Passage to read:
┄┄┄┄┄┄┄┄┄┄┄┄┄┄┄┄┄┄┄┄

I would like to see a vector design which knows what it's trying to be and more thoroughly embraces one or the other of these precedents. If some parts of its design can't be achieved in Swift 5, the remaining plans should at least be outlined in a "future directions" section.
That's not to say we should blindly copy everything about collections or everything about tuples—a vector isn't an ordinary collection and it isn't an ordinary tuple—but we should consciously try to move the design closer to one of them.
I strongly prefer the
VectorN<Element> design for several reasons.
The first is simply that I believe it will feel more natural. I can't think of another case where we generate types in bulk rather than using a generic representation that would be easily achievable in our current type system. Generics exist specifically to allow types to be composed; why not use them?
The second is surface area. The way the proposal is written obscures the fact that it introduces something like 92 new public types. 53 of those types could be collapsed to something like 28 (assuming matching
VectorN<Element> structs and
VectorizableFloatingPointN protocols) by adopting generics.
The third is extensibility. It would be nice to be able to say things like
Vector3<CGFloat>, but the current design makes that very difficult. I think we could design some sort of forwarding system into the
Vectorizable protocols so that types outside the standard library could be elements of vectors, so long as they can be losslessly converted into an underlying vectorizable type.
The fourth is the inherent GYB-biness of the proposal. By generating so many unrelated types sprinkled throughout the type system, we lose the opportunity to improve the implementation of the SIMD system over time. For instance, it's not inconceivable that a future version of Swift with generic integer literal parameters could rework builtins to support generic parameters—think
Builtin.fadd<Builtin.Float32, 4>() instead of
Builtin.fadd_Vec4xFloat32(). This would allow the code to be massively—perhaps even completely—de-GYBbed, but if we're generating tons of types all over the place, our gains from this will be pretty small.
In previous discussions, a common counter-argument has been that the implementations of these protocols will require just as much generated code. While this is probably true, I think it's irrelevant. What matters more is the public surface area of the feature, and that will most likely be reduced by this change.
I'm not entirely convinced that these types should be in the core standard library (i.e. libswiftCore), rather than in the
simd module or something similar. They are somewhat specialized, and although I wouldn't expect anyone to use the name "vector" for a resizable array (since we use
Array for that meaning), I could see someone wanting to use "vector" for the mathematical object without wanting the semantics of our implementations.

┄┄┄┄┄┄┄┄┄┄┄┄┄┄┄┄┄┄┄┄

Given records:
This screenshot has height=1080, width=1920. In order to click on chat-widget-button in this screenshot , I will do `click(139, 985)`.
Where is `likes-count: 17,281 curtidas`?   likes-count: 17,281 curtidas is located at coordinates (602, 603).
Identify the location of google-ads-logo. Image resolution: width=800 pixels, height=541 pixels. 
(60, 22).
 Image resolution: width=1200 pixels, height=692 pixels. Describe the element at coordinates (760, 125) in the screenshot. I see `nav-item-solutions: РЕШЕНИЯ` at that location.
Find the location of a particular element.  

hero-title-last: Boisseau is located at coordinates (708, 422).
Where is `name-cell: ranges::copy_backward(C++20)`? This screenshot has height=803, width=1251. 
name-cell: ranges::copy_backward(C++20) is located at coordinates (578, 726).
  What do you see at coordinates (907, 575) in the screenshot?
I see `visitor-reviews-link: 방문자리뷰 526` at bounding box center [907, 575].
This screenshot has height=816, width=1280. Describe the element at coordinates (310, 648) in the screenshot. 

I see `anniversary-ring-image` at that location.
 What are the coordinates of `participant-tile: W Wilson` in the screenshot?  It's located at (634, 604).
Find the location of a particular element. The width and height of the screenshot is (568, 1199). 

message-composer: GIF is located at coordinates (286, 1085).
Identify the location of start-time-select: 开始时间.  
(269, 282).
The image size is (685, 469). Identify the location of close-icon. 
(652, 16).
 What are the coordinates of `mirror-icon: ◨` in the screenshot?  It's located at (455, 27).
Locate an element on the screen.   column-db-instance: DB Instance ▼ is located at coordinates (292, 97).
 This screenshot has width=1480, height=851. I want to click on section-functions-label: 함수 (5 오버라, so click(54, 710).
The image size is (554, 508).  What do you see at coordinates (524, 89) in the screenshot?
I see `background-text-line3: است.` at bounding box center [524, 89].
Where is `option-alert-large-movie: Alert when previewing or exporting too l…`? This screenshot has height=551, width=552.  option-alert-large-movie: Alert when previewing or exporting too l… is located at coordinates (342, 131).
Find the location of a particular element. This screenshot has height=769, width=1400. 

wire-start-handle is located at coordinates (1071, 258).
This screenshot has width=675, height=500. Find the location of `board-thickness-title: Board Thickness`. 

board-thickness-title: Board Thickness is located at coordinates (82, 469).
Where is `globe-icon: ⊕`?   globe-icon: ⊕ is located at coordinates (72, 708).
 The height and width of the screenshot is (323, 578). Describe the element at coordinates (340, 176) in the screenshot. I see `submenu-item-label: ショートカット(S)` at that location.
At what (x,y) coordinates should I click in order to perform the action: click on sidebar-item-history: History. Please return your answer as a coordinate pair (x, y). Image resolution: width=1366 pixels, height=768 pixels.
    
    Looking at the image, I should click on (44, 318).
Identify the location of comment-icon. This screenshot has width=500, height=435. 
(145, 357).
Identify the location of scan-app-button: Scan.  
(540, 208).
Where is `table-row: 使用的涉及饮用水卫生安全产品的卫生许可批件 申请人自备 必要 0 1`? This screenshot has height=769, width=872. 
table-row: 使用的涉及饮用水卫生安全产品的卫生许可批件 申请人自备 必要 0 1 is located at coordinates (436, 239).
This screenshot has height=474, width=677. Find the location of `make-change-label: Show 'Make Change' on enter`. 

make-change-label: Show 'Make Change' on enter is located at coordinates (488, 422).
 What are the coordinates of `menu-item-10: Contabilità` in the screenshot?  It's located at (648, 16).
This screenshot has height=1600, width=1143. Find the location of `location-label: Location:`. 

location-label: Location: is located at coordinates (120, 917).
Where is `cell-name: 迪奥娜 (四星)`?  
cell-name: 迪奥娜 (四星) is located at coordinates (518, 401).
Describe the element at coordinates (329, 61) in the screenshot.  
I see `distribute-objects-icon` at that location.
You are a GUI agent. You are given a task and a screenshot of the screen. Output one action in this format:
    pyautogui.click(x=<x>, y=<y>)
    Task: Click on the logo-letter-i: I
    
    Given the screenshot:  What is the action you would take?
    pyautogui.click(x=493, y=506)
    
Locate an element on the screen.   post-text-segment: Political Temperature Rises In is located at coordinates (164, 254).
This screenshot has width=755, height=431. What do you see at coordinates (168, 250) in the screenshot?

┄┄┄┄┄┄┄┄┄┄┄┄┄┄┄┄┄┄┄┄

Work item A: Return the rows as a JSON list of strings, one string per line and no blank lines: begin at the line that has "Identify the location of comment-icon." and stop after the line that has "location-label: Location: is".
Work item B: Continue the passage on the Swift vector design, picking up after its final sentence.

Task output A:
[
  "Identify the location of comment-icon. This screenshot has width=500, height=435. ",
  "(145, 357).",
  "Identify the location of scan-app-button: Scan.  ",
  "(540, 208).",
  "Where is `table-row: 使用的涉及饮用水卫生安全产品的卫生许可批件 申请人自备 必要 0 1`? This screenshot has height=769, width=872. ",
  "table-row: 使用的涉及饮用水卫生安全产品的卫生许可批件 申请人自备 必要 0 1 is located at coordinates (436, 239).",
  "This screenshot has height=474, width=677. Find the location of `make-change-label: Show 'Make Change' on enter`. ",
  "make-change-label: Show 'Make Change' on enter is located at coordinates (488, 422).",
  " What are the coordinates of `menu-item-10: Contabilità` in the screenshot?  It's located at (648, 16).",
  "This screenshot has height=1600, width=1143. Find the location of `location-label: Location:`. ",
  "location-label: Location: is located at coordinates (120, 917)."
]

Task output B:
I don't understand why some types are prefixed with
SIMD and others are not. The choice of naming seems somewhat random. If these types are included in the core standard library, I think they should all be prefixed with
SIMD; if they're in a separate
simd module, I think few or none of them should be.
If I understand correctly,
VectorN<Bool> can't really work for predicates/masks because the underlying representation of these is machine-dependent and isn't always compatible with a one-bit boolean. However, I don't understand why we can't model these as, say,
VectorN<VectorBool> or something similar. I also have a sneaking suspicion (though I haven't tried it) that a good generic design could adjust for the fact that
Bool looks different when it's inside a vector.
This is a long list of complaints, so I want to also stress some of what this proposal gets right:
The decision to use distinct
VectorN types, and the sizes chosen.
The operators available, and particularly the final decisions on comparisons and logical operators.
The decision to break precedent with the naming of
replacing(mask:with:) (or whatever it is eventually called).
The extremely low-overhead design.
I hate to suggest this many revisions during review, but the previous stage of discussion seemed somewhat abbreviated.
- If you have used other languages or libraries with a similar feature, how do you feel that this proposal compares to those?
As I said at the beginning, I have little personal experience with SIMD code.
- How much effort did you put into your review? A glance, a quick reading, or an in-depth study?
Mildly in-depth? I have prototyped some of the changes I discuss, although the prototype was never completed.